SEXTO. En el caso de autos, la instancia de mérito ha determinado que la parte demandada no tiene la condición de ocupante precario; por cuanto, con posterioridad a la compraventa a favor de los accionantes, de fecha diecinueve de octubre de dos mil uno, las partes establecen reconocer la propiedad del predio sub materia a favor de los demandados, registrado a nombre de los accionantes, y los accionantes acuerdan devolver el mismo a los demandados una vez que cancelen los préstamos otorgados para la compra del referido predio, con la inscripción de sus titularidad en los Registros Públicos; lo que aunado a la acreditación de los pagos de los préstamos en cuestión, denotan que los demandados tiene una causa o derecho para permanecer en la posesión del predio sub litis, conforme al acto jurídico contenido en la instrumental de fecha seis de enero de dos mil cuatro.

SÉTIMO. Al respecto, este Supremo Colegiado advierte que, la instancia de mérito ha realizado una correcta interpretación del artículo 911 del Código Civil, porque valorando de manera conjunta y razonada, ha cumplido con determinar quién tiene derecho a la posesión del bien, independientemente del derecho de propiedad que invoca la parte demandante, pues se ha apoyado en que los propios demandantes reconocen el derecho de propiedad de los demandados en el documento de fecha seis de enero de dos mil cuatro obrante a fojas ciento dieciocho (el cual no ha sido tachado por los accionantes) y en los recibos de pago de las deudas que aluden el mencionado documento y que justificarían su titularidad registral. Debiéndose precisar que la instancia de mérito se ha apoyado en la conducta de la parte demandante, que ha resultado ser contraria al derecho de propiedad que invoca y que por otro lado ha reforzado los argumentos en los que la parte contraria apoya su derecho a poseer el bien. Por lo que corresponde declarar infundado el recurso de casación; sin que ello implique pronunciamiento respecto al derecho de propiedad que ambas partes invocan.

V. DECISIÓN

Por las consideraciones expuestas no se configura la causal de infracción normativa denunciada, por lo que en aplicación del artículo 397 del Código Adjetivo; declararon: INFUNDADO el recurso de casación de fojas cuatrocientos treinta y uno interpuesto los demandantes Julio César Lam Romero y Roxana Delia Mezarina Arista; en consecuencia decidieron NO CASAR la sentencia de vista de fojas cuatrocientos cinco, su fecha once de setiembre de dos mil quince, expedida por la Sala civil de la Corte Superior de Justicia de Lima Sur, que revocó la sentencia apelada que declaró fundada la demanda y reformándola declara infundada la demanda; DISPUSIERON la publicación de la presente resolución en el diario oficial “El Peruano”, bajo responsabilidad y los devolvieron; en los seguidos con Delia Sebastiana Arista Jordán de Mezarina y otro, sobre desalojo por ocupación precaria; intervino como ponente, el Juez Supremo De la Barra Barrera.
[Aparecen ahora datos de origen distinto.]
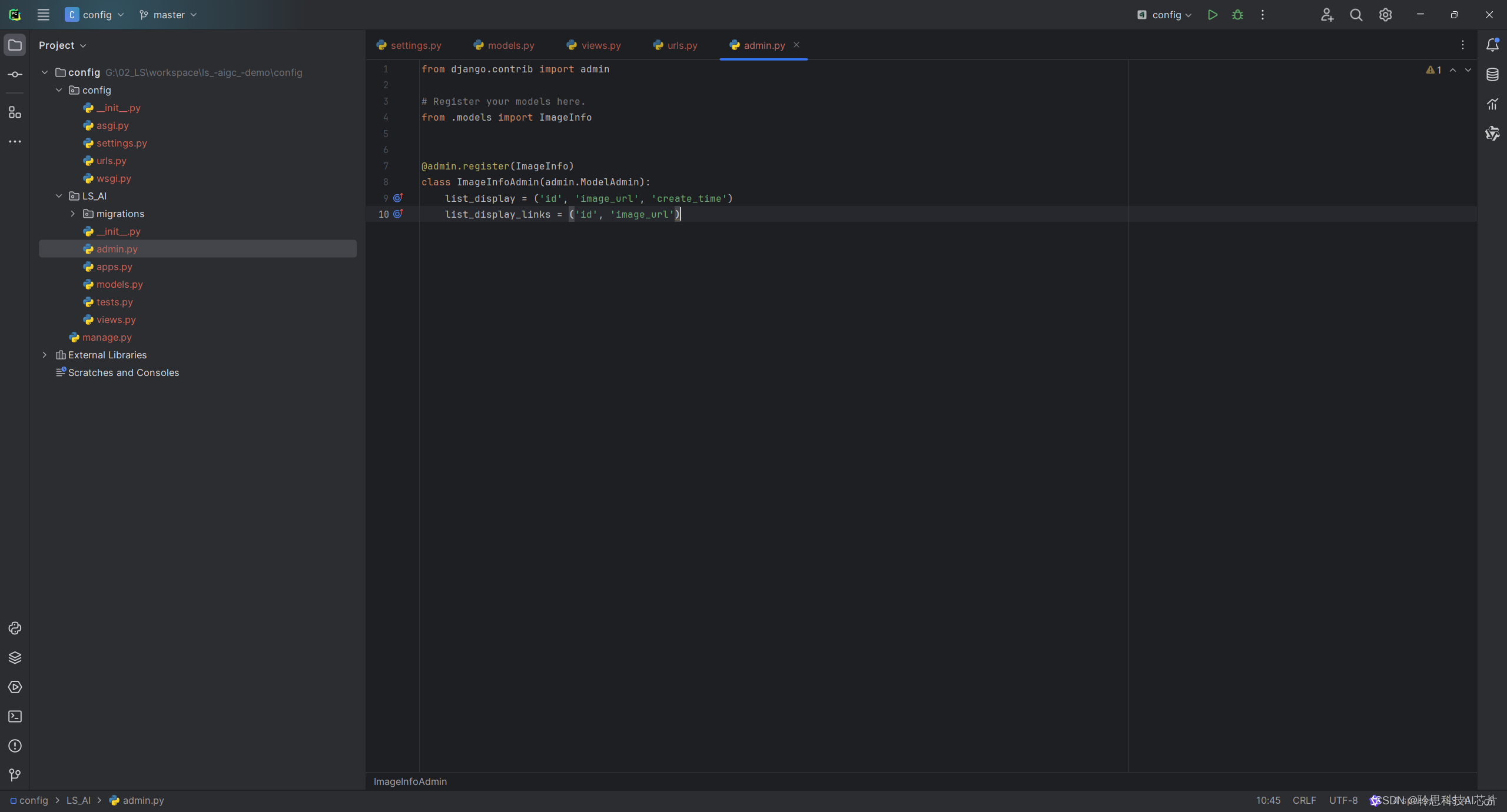The image size is (1507, 812).
Task: Start debugging with the bug icon
Action: coord(1237,15)
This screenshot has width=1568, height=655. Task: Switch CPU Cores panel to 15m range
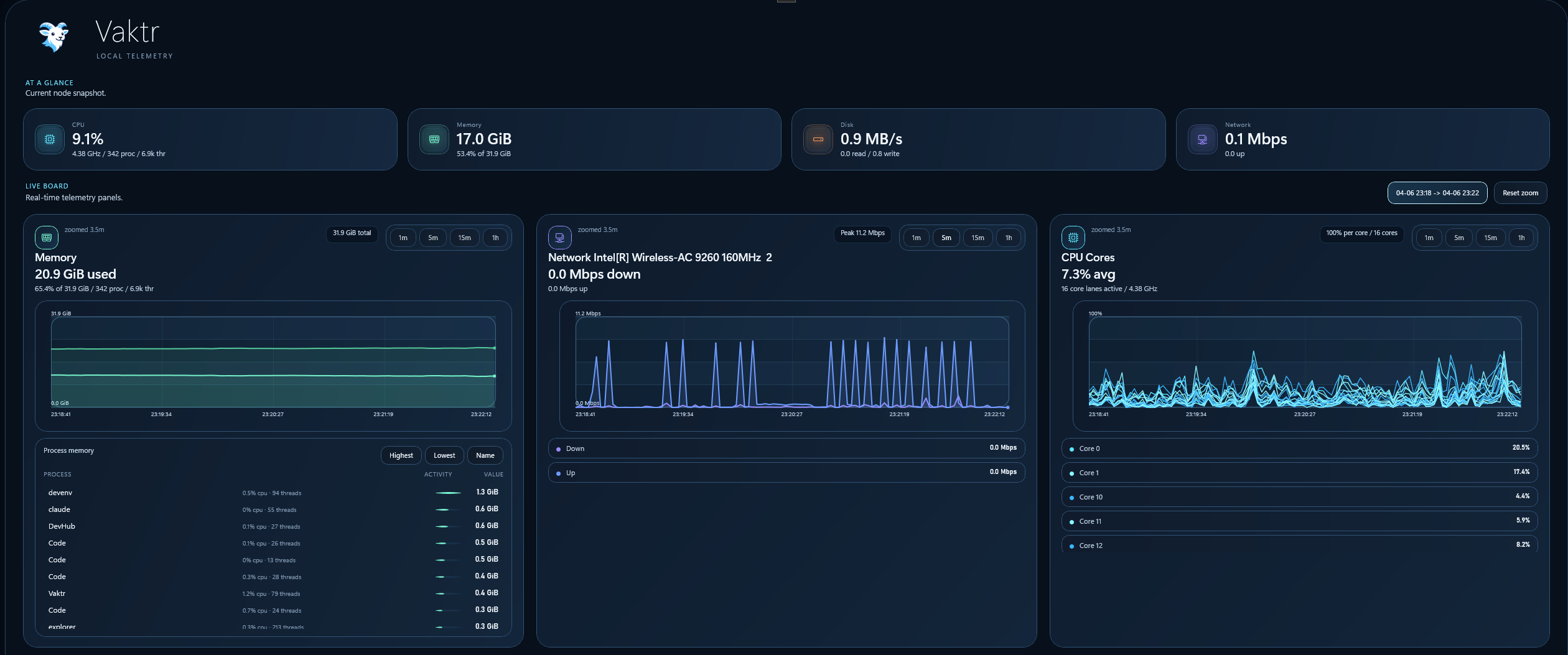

SS. TELLO GILARDI, DEL CARPIO RODRÍGUEZ, RODRÍGUEZ CHÁVEZ, CALDERÓN PUERTAS, DE LA BARRA BARRERA.

 



[1] Monroy Cabra, Marco Gerardo, Principios de Derecho Procesal Civil, Segunda edición, Editorial Temis Librería, Bogotá Colombia, 1979, p. 359.

[2] De Pina Rafael, Principios de Derecho Procesal Civil, Ediciones Jurídicas Hispano Americanas, México D.F., 1940, p. 222.

[3] Escobar Fornos Iván, Introducción al Proceso, Editorial Temis, Bogotá, Colombia, 1990, p. 241.

[4] Casación N.° 2725-2005-Lima, 10-04-2008, El Peruano, 31 agosto 2006, p. 17030.